**Problem description**
The number of lines holding "computer" is all you should give; count them in the records below.

[Saved data entries]
──────────────────────────────
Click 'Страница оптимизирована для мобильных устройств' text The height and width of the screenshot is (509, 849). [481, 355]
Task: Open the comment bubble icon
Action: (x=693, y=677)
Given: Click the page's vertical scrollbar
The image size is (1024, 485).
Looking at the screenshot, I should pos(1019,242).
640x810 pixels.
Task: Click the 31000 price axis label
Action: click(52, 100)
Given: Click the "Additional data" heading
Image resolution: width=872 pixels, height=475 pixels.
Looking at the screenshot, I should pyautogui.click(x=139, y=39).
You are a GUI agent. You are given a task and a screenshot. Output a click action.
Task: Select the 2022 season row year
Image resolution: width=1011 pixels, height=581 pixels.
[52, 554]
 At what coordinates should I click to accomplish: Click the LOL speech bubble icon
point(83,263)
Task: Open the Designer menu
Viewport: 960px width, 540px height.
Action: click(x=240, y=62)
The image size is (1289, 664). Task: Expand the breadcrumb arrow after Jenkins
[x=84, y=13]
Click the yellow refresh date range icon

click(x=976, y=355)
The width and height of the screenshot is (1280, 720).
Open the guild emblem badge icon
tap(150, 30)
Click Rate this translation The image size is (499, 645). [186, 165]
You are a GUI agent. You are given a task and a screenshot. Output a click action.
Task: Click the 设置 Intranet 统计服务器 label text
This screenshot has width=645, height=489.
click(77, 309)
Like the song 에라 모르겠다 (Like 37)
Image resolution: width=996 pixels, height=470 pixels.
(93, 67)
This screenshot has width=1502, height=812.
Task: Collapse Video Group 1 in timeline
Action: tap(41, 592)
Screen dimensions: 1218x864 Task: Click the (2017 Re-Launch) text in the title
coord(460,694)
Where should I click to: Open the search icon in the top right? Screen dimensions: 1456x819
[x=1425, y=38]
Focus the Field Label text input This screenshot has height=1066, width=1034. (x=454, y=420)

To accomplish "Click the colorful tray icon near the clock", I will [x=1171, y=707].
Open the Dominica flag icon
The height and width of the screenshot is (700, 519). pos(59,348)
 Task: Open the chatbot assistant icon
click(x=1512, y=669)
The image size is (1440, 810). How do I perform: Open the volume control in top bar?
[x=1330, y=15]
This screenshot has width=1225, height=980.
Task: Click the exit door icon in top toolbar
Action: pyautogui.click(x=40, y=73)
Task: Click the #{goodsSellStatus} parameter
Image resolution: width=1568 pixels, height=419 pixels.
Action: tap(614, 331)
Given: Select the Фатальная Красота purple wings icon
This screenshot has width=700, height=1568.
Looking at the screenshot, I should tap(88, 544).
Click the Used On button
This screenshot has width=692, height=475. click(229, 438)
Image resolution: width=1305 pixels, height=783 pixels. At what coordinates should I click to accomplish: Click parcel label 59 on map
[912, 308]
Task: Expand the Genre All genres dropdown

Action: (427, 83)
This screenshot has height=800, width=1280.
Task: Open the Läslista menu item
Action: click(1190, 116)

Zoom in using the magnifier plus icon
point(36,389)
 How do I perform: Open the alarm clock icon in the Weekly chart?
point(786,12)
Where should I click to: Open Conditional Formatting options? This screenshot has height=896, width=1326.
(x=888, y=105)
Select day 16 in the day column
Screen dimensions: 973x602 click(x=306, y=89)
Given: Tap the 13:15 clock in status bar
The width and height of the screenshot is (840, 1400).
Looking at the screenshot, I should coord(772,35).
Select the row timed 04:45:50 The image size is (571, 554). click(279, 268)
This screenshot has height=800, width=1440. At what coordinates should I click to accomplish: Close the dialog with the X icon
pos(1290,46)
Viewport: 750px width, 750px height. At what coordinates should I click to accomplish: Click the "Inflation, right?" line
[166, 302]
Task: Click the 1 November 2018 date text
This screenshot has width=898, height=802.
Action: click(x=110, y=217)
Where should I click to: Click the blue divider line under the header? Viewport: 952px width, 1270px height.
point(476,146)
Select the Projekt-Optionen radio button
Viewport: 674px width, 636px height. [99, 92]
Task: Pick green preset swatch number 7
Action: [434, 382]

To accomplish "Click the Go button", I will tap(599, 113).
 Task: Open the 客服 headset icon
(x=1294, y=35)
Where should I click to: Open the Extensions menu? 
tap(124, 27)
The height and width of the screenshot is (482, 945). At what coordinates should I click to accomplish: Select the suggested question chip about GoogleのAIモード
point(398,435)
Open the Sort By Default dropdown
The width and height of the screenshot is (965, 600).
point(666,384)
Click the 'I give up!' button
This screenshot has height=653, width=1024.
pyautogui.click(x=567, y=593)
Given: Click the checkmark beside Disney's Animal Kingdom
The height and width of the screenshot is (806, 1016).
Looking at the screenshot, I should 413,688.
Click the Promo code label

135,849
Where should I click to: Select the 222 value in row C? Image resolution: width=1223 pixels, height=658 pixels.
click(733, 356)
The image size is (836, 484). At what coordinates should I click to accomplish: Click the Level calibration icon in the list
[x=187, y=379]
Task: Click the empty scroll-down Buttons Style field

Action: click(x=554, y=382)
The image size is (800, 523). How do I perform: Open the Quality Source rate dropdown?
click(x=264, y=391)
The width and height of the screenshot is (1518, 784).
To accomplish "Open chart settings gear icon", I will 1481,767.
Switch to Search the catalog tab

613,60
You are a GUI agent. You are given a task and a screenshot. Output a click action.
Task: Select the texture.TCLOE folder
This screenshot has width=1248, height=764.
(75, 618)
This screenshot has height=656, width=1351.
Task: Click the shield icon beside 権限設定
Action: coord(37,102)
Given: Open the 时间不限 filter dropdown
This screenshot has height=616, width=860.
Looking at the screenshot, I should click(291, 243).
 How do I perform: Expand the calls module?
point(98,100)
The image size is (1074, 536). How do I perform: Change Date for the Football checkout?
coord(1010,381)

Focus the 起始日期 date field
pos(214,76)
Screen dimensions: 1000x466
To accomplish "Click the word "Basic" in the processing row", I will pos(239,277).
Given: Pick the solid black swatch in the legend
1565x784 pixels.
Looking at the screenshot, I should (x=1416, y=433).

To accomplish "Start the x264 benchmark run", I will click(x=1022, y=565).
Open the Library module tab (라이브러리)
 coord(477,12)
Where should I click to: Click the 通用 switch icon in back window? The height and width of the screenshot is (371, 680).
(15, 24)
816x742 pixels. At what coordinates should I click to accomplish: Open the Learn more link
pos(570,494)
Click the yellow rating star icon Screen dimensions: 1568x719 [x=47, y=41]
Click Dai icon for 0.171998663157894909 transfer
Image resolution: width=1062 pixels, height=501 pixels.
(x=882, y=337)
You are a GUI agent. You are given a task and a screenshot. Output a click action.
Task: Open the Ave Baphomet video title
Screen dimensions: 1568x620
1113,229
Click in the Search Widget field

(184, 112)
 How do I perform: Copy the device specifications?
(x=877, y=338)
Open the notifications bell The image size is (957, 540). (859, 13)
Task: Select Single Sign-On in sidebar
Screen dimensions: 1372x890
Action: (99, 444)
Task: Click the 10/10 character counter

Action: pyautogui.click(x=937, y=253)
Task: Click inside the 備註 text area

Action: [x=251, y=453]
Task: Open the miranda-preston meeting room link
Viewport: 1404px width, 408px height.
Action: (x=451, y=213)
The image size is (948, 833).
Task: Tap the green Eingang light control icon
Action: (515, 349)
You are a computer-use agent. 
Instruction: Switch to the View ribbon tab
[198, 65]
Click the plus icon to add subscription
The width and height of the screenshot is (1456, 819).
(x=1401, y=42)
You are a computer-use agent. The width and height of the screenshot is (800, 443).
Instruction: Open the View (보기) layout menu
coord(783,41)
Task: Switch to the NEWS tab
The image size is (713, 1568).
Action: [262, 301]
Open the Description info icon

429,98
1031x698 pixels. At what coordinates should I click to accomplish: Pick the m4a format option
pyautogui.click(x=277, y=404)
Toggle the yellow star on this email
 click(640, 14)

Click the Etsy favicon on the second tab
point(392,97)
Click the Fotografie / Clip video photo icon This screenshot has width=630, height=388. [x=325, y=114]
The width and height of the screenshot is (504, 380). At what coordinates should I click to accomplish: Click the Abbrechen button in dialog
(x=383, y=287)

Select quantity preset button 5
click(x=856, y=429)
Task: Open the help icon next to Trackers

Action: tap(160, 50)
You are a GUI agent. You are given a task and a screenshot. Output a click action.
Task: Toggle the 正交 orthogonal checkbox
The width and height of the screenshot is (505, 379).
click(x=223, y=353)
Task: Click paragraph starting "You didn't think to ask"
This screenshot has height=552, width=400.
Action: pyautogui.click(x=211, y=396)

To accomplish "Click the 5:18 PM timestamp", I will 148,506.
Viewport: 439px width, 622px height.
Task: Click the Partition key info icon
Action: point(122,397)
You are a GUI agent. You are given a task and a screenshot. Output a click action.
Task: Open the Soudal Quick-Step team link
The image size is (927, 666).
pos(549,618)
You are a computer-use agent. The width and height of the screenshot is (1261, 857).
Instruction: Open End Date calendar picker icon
──────────────────────────────
**Reply**
3